Problem requirements -> Give the total number of lines in the data below that include "computer", and nothing else.

=======

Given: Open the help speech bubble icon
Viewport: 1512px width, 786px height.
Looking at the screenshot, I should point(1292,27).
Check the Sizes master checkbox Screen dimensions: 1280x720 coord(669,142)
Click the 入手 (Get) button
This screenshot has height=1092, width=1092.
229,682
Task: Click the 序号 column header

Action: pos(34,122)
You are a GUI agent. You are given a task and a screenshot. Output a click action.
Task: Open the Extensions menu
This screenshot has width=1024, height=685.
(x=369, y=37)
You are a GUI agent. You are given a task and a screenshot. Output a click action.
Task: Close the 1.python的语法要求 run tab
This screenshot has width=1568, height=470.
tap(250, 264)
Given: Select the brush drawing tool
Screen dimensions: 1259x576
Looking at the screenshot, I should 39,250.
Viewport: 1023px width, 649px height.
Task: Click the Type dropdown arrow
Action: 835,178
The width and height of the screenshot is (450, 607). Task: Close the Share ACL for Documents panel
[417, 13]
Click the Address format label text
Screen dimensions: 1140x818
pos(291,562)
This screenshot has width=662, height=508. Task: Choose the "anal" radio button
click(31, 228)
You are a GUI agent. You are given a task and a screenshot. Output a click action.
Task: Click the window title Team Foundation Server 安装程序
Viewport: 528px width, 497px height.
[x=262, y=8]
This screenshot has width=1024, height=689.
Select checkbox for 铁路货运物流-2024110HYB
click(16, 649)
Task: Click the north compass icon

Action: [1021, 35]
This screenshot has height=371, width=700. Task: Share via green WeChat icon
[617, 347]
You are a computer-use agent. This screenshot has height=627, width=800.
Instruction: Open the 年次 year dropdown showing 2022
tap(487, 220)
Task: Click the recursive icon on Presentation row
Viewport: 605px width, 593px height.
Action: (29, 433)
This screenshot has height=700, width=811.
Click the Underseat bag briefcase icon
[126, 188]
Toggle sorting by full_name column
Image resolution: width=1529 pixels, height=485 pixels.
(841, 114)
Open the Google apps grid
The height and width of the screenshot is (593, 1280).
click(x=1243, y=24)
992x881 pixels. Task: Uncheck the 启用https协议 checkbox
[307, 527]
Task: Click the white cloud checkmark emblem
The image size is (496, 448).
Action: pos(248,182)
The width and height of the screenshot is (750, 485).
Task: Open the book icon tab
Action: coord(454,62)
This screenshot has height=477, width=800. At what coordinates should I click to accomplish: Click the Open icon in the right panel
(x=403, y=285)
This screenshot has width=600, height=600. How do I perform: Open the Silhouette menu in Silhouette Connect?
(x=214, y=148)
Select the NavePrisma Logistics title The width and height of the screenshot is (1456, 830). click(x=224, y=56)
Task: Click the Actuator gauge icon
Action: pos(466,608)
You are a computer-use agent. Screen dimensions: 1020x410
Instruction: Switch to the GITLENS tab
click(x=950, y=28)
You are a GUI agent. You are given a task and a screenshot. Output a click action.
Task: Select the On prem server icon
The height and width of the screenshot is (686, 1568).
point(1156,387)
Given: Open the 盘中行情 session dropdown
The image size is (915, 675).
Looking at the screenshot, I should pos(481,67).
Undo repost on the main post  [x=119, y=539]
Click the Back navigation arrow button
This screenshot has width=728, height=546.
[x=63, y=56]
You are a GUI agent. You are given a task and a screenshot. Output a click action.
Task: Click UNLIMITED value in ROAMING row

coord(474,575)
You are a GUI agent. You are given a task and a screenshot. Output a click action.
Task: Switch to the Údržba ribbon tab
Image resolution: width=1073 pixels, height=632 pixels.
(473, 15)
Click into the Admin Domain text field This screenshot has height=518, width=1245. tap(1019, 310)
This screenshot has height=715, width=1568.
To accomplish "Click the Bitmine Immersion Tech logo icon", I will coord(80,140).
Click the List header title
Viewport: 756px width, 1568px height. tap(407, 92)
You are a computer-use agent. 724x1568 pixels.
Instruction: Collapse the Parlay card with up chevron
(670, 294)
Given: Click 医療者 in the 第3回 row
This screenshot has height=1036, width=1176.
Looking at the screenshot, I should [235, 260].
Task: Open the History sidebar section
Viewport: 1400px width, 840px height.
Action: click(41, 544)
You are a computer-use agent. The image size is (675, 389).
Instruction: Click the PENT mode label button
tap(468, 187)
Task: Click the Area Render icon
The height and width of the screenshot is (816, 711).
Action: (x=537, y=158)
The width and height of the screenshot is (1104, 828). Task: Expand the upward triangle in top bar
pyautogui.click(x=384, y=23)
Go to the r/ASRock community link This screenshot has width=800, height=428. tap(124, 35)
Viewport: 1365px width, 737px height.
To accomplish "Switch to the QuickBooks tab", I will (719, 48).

=======

Completed exercise -> 4